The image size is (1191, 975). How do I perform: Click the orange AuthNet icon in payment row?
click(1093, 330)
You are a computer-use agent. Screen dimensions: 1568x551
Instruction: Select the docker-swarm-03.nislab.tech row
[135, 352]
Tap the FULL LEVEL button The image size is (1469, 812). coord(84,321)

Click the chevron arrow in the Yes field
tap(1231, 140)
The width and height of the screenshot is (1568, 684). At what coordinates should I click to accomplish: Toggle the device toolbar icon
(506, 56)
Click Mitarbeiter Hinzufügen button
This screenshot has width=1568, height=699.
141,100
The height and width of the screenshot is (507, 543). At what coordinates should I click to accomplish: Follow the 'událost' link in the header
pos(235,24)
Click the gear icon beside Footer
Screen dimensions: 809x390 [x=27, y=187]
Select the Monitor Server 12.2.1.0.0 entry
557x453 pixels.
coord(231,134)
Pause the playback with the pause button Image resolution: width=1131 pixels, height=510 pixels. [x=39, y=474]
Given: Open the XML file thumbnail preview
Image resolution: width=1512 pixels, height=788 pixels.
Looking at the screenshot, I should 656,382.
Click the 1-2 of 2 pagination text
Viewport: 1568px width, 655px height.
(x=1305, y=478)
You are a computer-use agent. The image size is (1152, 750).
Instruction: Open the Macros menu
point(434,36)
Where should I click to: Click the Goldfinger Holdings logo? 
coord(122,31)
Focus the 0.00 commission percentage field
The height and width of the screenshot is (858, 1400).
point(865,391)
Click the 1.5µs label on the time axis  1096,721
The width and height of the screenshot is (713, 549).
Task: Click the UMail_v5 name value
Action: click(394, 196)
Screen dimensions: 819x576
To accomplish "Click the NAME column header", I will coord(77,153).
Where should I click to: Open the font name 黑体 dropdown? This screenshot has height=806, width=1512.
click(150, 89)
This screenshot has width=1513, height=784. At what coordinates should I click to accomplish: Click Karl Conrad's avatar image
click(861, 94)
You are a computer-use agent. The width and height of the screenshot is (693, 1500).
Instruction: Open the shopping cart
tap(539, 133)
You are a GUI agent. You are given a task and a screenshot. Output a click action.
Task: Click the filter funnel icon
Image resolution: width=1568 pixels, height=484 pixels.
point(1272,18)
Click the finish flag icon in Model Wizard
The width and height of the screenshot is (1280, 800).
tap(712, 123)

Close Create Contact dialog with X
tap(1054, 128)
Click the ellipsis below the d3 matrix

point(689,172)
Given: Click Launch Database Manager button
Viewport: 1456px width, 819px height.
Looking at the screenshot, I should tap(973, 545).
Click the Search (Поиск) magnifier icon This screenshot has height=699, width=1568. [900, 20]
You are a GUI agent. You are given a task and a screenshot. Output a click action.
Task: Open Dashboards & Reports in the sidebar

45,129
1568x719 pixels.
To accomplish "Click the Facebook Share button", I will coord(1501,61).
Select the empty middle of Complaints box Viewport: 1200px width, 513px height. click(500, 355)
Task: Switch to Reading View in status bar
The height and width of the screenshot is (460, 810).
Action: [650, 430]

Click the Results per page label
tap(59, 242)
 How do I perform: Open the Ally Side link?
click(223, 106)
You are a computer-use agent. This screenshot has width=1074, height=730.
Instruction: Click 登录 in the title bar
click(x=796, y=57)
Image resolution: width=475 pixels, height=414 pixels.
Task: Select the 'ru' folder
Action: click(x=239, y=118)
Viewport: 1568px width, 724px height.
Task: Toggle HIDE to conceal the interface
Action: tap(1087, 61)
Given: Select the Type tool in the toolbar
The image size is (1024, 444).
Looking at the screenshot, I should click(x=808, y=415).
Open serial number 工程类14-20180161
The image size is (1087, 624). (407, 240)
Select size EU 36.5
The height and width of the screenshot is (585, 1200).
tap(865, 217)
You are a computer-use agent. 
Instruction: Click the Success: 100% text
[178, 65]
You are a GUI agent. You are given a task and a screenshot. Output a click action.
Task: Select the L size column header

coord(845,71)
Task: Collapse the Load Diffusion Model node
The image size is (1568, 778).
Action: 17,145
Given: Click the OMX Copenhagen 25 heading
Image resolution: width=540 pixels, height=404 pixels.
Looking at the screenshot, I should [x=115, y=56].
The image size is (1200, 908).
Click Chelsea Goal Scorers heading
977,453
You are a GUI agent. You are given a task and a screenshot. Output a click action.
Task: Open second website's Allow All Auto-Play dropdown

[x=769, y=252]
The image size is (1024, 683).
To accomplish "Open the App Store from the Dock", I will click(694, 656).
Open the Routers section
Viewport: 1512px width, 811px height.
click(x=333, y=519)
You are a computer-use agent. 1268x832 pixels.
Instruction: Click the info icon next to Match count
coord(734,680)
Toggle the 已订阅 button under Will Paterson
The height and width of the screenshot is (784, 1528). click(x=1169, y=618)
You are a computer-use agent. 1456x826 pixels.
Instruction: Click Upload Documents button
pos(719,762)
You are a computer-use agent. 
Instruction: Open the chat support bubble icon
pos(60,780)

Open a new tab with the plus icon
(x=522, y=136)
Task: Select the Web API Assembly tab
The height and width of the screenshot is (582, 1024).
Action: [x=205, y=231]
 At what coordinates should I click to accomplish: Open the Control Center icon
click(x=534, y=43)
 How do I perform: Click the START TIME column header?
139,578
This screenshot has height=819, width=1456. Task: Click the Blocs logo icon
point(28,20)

» Problem requirements
Retype all of the rows above exactly, keeping every line in its original order.

» Exercise solution
The image size is (1191, 975). How do I perform: Click the orange AuthNet icon in payment row?
click(1093, 330)
You are a computer-use agent. Screen dimensions: 1568x551
Instruction: Select the docker-swarm-03.nislab.tech row
[135, 352]
Tap the FULL LEVEL button The image size is (1469, 812). coord(84,321)

Click the chevron arrow in the Yes field
tap(1231, 140)
The width and height of the screenshot is (1568, 684). At what coordinates should I click to accomplish: Toggle the device toolbar icon
(506, 56)
Click Mitarbeiter Hinzufügen button
This screenshot has width=1568, height=699.
141,100
The height and width of the screenshot is (507, 543). At what coordinates should I click to accomplish: Follow the 'událost' link in the header
pos(235,24)
Click the gear icon beside Footer
Screen dimensions: 809x390 [x=27, y=187]
Select the Monitor Server 12.2.1.0.0 entry
557x453 pixels.
coord(231,134)
Pause the playback with the pause button Image resolution: width=1131 pixels, height=510 pixels. [x=39, y=474]
Given: Open the XML file thumbnail preview
Image resolution: width=1512 pixels, height=788 pixels.
Looking at the screenshot, I should 656,382.
Click the 1-2 of 2 pagination text
Viewport: 1568px width, 655px height.
(x=1305, y=478)
You are a computer-use agent. The image size is (1152, 750).
Instruction: Open the Macros menu
point(434,36)
Where should I click to: Click the Goldfinger Holdings logo? 
coord(122,31)
Focus the 0.00 commission percentage field
The height and width of the screenshot is (858, 1400).
point(865,391)
Click the 1.5µs label on the time axis  1096,721
The width and height of the screenshot is (713, 549).
Task: Click the UMail_v5 name value
Action: click(394, 196)
Screen dimensions: 819x576
To accomplish "Click the NAME column header", I will coord(77,153).
Where should I click to: Open the font name 黑体 dropdown? This screenshot has height=806, width=1512.
click(150, 89)
This screenshot has width=1513, height=784. At what coordinates should I click to accomplish: Click Karl Conrad's avatar image
click(861, 94)
You are a computer-use agent. The width and height of the screenshot is (693, 1500).
Instruction: Open the shopping cart
tap(539, 133)
You are a GUI agent. You are given a task and a screenshot. Output a click action.
Task: Click the filter funnel icon
Image resolution: width=1568 pixels, height=484 pixels.
point(1272,18)
Click the finish flag icon in Model Wizard
The width and height of the screenshot is (1280, 800).
tap(712, 123)

Close Create Contact dialog with X
tap(1054, 128)
Click the ellipsis below the d3 matrix

point(689,172)
Given: Click Launch Database Manager button
Viewport: 1456px width, 819px height.
Looking at the screenshot, I should tap(973, 545).
Click the Search (Поиск) magnifier icon This screenshot has height=699, width=1568. [900, 20]
You are a GUI agent. You are given a task and a screenshot. Output a click action.
Task: Open Dashboards & Reports in the sidebar

45,129
1568x719 pixels.
To accomplish "Click the Facebook Share button", I will coord(1501,61).
Select the empty middle of Complaints box Viewport: 1200px width, 513px height. click(500, 355)
Task: Switch to Reading View in status bar
The height and width of the screenshot is (460, 810).
Action: [650, 430]

Click the Results per page label
tap(59, 242)
 How do I perform: Open the Ally Side link?
click(223, 106)
You are a computer-use agent. This screenshot has width=1074, height=730.
Instruction: Click 登录 in the title bar
click(x=796, y=57)
Image resolution: width=475 pixels, height=414 pixels.
Task: Select the 'ru' folder
Action: click(x=239, y=118)
Viewport: 1568px width, 724px height.
Task: Toggle HIDE to conceal the interface
Action: tap(1087, 61)
Given: Select the Type tool in the toolbar
The image size is (1024, 444).
Looking at the screenshot, I should click(x=808, y=415).
Open serial number 工程类14-20180161
The image size is (1087, 624). (407, 240)
Select size EU 36.5
The height and width of the screenshot is (585, 1200).
tap(865, 217)
You are a computer-use agent. 
Instruction: Click the Success: 100% text
[178, 65]
You are a GUI agent. You are given a task and a screenshot. Output a click action.
Task: Select the L size column header

coord(845,71)
Task: Collapse the Load Diffusion Model node
The image size is (1568, 778).
Action: 17,145
Given: Click the OMX Copenhagen 25 heading
Image resolution: width=540 pixels, height=404 pixels.
Looking at the screenshot, I should [x=115, y=56].
The image size is (1200, 908).
Click Chelsea Goal Scorers heading
977,453
You are a GUI agent. You are given a task and a screenshot. Output a click action.
Task: Open second website's Allow All Auto-Play dropdown

[x=769, y=252]
The image size is (1024, 683).
To accomplish "Open the App Store from the Dock", I will click(694, 656).
Open the Routers section
Viewport: 1512px width, 811px height.
click(x=333, y=519)
You are a computer-use agent. 1268x832 pixels.
Instruction: Click the info icon next to Match count
coord(734,680)
Toggle the 已订阅 button under Will Paterson
The height and width of the screenshot is (784, 1528). click(x=1169, y=618)
You are a computer-use agent. 1456x826 pixels.
Instruction: Click Upload Documents button
pos(719,762)
You are a computer-use agent. 
Instruction: Open the chat support bubble icon
pos(60,780)

Open a new tab with the plus icon
(x=522, y=136)
Task: Select the Web API Assembly tab
The height and width of the screenshot is (582, 1024).
Action: [x=205, y=231]
 At what coordinates should I click to accomplish: Open the Control Center icon
click(x=534, y=43)
 How do I perform: Click the START TIME column header?
139,578
This screenshot has height=819, width=1456. Task: Click the Blocs logo icon
point(28,20)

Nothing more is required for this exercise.